— start —

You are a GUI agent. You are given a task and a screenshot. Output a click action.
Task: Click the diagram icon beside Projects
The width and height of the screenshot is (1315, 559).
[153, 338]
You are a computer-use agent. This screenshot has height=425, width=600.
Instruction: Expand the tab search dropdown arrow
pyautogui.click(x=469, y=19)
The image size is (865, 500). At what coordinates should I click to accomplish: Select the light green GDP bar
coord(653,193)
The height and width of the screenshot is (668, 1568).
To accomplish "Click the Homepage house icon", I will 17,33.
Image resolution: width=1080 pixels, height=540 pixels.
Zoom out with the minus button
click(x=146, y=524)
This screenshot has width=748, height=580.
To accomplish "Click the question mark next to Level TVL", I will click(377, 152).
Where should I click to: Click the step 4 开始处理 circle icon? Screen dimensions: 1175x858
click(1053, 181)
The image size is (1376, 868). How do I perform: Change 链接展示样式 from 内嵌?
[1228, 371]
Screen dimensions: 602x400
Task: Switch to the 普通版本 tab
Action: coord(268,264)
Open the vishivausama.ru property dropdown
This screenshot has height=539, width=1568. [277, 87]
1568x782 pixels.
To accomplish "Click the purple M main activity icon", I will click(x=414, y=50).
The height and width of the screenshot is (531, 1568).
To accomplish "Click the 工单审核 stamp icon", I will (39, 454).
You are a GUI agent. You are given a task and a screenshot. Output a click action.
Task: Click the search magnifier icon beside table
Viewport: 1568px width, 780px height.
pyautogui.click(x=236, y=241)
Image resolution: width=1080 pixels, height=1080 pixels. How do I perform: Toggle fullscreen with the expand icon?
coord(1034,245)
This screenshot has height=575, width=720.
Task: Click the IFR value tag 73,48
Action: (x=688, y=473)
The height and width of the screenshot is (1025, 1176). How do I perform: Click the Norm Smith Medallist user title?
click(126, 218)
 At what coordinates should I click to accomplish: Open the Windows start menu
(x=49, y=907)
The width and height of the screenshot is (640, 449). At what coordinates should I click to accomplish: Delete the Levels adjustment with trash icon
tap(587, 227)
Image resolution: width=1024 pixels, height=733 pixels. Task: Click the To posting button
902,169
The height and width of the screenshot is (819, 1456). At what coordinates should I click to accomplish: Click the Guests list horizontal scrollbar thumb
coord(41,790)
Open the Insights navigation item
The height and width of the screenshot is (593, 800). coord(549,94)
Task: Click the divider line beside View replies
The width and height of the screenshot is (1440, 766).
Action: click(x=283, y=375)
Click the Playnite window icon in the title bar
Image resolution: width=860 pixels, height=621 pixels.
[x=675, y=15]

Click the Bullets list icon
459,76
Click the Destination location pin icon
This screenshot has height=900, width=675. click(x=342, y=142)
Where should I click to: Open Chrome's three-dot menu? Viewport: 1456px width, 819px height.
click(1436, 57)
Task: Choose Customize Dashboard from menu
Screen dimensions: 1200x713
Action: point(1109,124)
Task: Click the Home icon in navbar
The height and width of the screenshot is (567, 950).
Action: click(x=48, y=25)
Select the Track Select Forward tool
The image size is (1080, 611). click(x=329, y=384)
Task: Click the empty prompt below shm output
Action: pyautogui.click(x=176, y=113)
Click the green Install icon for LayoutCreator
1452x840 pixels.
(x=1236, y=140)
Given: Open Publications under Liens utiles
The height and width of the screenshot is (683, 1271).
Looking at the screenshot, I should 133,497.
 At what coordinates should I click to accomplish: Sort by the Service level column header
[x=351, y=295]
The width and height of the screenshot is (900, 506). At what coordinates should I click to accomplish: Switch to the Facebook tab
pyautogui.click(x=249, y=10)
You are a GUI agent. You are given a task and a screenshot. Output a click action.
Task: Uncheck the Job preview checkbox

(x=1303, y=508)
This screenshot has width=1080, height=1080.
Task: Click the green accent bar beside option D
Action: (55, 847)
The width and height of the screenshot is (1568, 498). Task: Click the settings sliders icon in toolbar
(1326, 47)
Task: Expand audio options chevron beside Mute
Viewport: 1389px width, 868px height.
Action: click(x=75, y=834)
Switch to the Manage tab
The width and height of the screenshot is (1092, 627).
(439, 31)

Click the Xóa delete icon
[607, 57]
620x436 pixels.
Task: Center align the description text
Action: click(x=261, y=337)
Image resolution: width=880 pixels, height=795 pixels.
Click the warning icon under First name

— end —

■ EXERCISE AIM ■
Print the lines above again without altering any character.

■ SOLUTION TO THIS PROBLEM ■
You are a GUI agent. You are given a task and a screenshot. Output a click action.
Task: Click the diagram icon beside Projects
The width and height of the screenshot is (1315, 559).
[153, 338]
You are a computer-use agent. This screenshot has height=425, width=600.
Instruction: Expand the tab search dropdown arrow
pyautogui.click(x=469, y=19)
The image size is (865, 500). At what coordinates should I click to accomplish: Select the light green GDP bar
coord(653,193)
The height and width of the screenshot is (668, 1568).
To accomplish "Click the Homepage house icon", I will 17,33.
Image resolution: width=1080 pixels, height=540 pixels.
Zoom out with the minus button
click(x=146, y=524)
This screenshot has width=748, height=580.
To accomplish "Click the question mark next to Level TVL", I will click(377, 152).
Where should I click to: Click the step 4 开始处理 circle icon? Screen dimensions: 1175x858
click(1053, 181)
The image size is (1376, 868). How do I perform: Change 链接展示样式 from 内嵌?
[1228, 371]
Screen dimensions: 602x400
Task: Switch to the 普通版本 tab
Action: coord(268,264)
Open the vishivausama.ru property dropdown
This screenshot has height=539, width=1568. [277, 87]
1568x782 pixels.
To accomplish "Click the purple M main activity icon", I will click(x=414, y=50).
The height and width of the screenshot is (531, 1568).
To accomplish "Click the 工单审核 stamp icon", I will (39, 454).
You are a GUI agent. You are given a task and a screenshot. Output a click action.
Task: Click the search magnifier icon beside table
Viewport: 1568px width, 780px height.
pyautogui.click(x=236, y=241)
Image resolution: width=1080 pixels, height=1080 pixels. How do I perform: Toggle fullscreen with the expand icon?
coord(1034,245)
This screenshot has height=575, width=720.
Task: Click the IFR value tag 73,48
Action: (x=688, y=473)
The height and width of the screenshot is (1025, 1176). How do I perform: Click the Norm Smith Medallist user title?
click(126, 218)
 At what coordinates should I click to accomplish: Open the Windows start menu
(x=49, y=907)
The width and height of the screenshot is (640, 449). At what coordinates should I click to accomplish: Delete the Levels adjustment with trash icon
tap(587, 227)
Image resolution: width=1024 pixels, height=733 pixels. Task: Click the To posting button
902,169
The height and width of the screenshot is (819, 1456). At what coordinates should I click to accomplish: Click the Guests list horizontal scrollbar thumb
coord(41,790)
Open the Insights navigation item
The height and width of the screenshot is (593, 800). coord(549,94)
Task: Click the divider line beside View replies
The width and height of the screenshot is (1440, 766).
Action: click(x=283, y=375)
Click the Playnite window icon in the title bar
Image resolution: width=860 pixels, height=621 pixels.
[x=675, y=15]

Click the Bullets list icon
459,76
Click the Destination location pin icon
This screenshot has height=900, width=675. click(x=342, y=142)
Where should I click to: Open Chrome's three-dot menu? Viewport: 1456px width, 819px height.
click(1436, 57)
Task: Choose Customize Dashboard from menu
Screen dimensions: 1200x713
Action: point(1109,124)
Task: Click the Home icon in navbar
The height and width of the screenshot is (567, 950).
Action: click(x=48, y=25)
Select the Track Select Forward tool
The image size is (1080, 611). click(x=329, y=384)
Task: Click the empty prompt below shm output
Action: pyautogui.click(x=176, y=113)
Click the green Install icon for LayoutCreator
1452x840 pixels.
(x=1236, y=140)
Given: Open Publications under Liens utiles
The height and width of the screenshot is (683, 1271).
Looking at the screenshot, I should 133,497.
 At what coordinates should I click to accomplish: Sort by the Service level column header
[x=351, y=295]
The width and height of the screenshot is (900, 506). At what coordinates should I click to accomplish: Switch to the Facebook tab
pyautogui.click(x=249, y=10)
You are a GUI agent. You are given a task and a screenshot. Output a click action.
Task: Uncheck the Job preview checkbox

(x=1303, y=508)
This screenshot has width=1080, height=1080.
Task: Click the green accent bar beside option D
Action: (55, 847)
The width and height of the screenshot is (1568, 498). Task: Click the settings sliders icon in toolbar
(1326, 47)
Task: Expand audio options chevron beside Mute
Viewport: 1389px width, 868px height.
Action: click(x=75, y=834)
Switch to the Manage tab
The width and height of the screenshot is (1092, 627).
(439, 31)

Click the Xóa delete icon
[607, 57]
620x436 pixels.
Task: Center align the description text
Action: click(x=261, y=337)
Image resolution: width=880 pixels, height=795 pixels.
Click the warning icon under First name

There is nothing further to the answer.